Suricata high capture.kernel_drops count

Souji_T · August 4, 2020, 7:08am

Hello,

I am new to suricata, and I wanted to set it as IDS up.
However, I am getting quite a lot of capture.kernel_drops and I don’t know what to do about it.

capture.kernel_packets                       | Total                     | 689554867
capture.kernel_drops                         | Total                     | 5910262

As for my system, I am running Suricata 5.0.3 on an CentOS 8.2 with 70Gi RAM and 16 Cores.

I changed following settings in the suricata.yml file:

threads: 10
cluster-type: cluster_qm
use-mmap: yes
ring-size: 300000
encryption-handling: bypass
host-mode: sniffer-only
max-pending-packets: 2048
runmode: autofp
default-packet-size: 3028

I also incresed the memcaps of the defrag, flow, stream(reassembly memcap 10gb) and host to 2gb.

I also tryed to adjust the cpu-affinity setting looking at this:

threading:
  set-cpu-affinity: yes
  cpu-affinity:
    - management-cpu-set:
        cpu: [ "1","2","3" ]  # include only these CPUs in affinity settings
    - receive-cpu-set:
        cpu: [ "0" ]  # include only these CPUs in affinity settings
    - worker-cpu-set:
        cpu: [ "4","5","6","7","8","9","10","11","12","13" ]
        mode: "exclusive"
        prio:
          low: [ 0 ]
          medium: [ "1" ]
          high: [ "4-13" ]
          default: "high"

Can someone help me, I actually have no clue what else I could try to solve my problem.

Andreas_Herz · August 4, 2020, 7:19am

Hi,

what hardware is that and especially what NIC?
Depending on the NIC there are some additional steps to do.

Also it’s encryption-handling: while you have a typo encryption-handeling:.

Another suggestion is to use runmode workers instead of autofp, especially if you use cluster_qm type an dalso do set it in the affinity.

Even more important would be to know the type of traffic and what rate you see?
Also the amount of rules active?

But it’s even under 1% drop, so could be a spike or elephant flow.

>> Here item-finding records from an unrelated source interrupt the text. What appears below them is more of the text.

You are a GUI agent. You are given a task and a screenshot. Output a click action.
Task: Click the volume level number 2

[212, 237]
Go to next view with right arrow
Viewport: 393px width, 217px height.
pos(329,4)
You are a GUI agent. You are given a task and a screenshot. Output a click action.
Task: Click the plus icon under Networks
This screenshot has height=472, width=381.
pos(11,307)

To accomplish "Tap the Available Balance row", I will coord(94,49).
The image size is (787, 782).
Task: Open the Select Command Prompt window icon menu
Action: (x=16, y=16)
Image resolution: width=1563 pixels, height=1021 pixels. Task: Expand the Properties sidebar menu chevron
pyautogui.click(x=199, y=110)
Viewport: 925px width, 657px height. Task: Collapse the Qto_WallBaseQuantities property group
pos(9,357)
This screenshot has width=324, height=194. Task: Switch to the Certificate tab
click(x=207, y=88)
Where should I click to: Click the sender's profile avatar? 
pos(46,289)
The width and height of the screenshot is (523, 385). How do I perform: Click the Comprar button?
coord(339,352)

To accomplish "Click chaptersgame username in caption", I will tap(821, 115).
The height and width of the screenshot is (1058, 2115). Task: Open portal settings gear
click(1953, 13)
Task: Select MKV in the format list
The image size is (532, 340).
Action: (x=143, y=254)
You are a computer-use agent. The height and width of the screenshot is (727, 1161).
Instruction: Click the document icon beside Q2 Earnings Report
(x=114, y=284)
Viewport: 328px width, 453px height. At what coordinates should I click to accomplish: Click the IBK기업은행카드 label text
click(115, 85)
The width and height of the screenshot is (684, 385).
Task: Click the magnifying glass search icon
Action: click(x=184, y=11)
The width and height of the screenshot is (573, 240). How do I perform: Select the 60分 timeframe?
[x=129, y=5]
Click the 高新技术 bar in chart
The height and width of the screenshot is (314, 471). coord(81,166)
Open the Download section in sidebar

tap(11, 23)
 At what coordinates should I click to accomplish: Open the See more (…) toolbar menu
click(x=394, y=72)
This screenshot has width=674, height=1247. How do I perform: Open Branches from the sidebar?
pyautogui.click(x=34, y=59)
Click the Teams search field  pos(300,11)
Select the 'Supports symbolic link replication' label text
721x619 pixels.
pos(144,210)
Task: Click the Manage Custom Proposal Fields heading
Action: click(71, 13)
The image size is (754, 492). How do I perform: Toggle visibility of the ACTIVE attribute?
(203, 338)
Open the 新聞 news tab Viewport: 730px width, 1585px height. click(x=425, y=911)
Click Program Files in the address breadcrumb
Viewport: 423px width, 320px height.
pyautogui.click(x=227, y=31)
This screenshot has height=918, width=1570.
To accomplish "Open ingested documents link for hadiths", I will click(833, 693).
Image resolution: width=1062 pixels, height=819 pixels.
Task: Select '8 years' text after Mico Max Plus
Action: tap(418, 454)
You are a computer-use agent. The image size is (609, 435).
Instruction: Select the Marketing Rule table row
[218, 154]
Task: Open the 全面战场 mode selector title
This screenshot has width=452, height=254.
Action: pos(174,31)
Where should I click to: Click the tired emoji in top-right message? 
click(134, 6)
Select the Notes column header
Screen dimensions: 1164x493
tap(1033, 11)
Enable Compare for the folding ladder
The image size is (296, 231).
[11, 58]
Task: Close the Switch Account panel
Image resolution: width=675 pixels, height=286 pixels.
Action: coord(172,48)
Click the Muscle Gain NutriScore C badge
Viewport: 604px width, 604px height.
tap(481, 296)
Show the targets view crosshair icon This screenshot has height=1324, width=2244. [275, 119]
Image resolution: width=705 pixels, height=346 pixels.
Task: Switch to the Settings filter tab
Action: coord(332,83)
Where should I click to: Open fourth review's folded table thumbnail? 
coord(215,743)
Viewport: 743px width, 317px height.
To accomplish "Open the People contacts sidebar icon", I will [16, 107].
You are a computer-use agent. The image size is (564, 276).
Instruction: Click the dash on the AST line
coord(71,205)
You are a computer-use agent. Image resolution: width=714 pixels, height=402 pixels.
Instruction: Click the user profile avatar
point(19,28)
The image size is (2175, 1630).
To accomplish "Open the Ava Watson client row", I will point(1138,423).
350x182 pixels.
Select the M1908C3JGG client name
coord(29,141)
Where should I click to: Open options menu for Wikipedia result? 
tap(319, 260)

Souji_T · August 4, 2020, 7:47am

The NIC is an Intel Corporation 82599ES 10-Gigabit SFI/SFP+ Network Card

I corrected the miss type in my question^^

I had the runmode worker at first and changed it yesterday to autofs to see if it might help… I will change it back.

In the moment, I am only using the ET ruleset with about 19132 loaded rules.
There is all different kind of traffic. We deployed the IDS at the “main” vlan in which all the user-PCs are. It is mostly DNS, HTTP and SMB traffic.

vjulien · August 4, 2020, 6:48pm

Can you share a full stats.log record from when it drops traffic?

Souji_T · August 5, 2020, 6:56am

Yesterday I changed my setting back from autofp to workers and let Suricata run for about 23 hours. What I noticed there is that I got a much higher drop rate from about 5%, I also had 15% somewhat after 4 hours.

It seems to me that autofp gives much better performance for my setup. Therefore, I might try to use autofp and change my cluster-type and so on, to work better with autofp.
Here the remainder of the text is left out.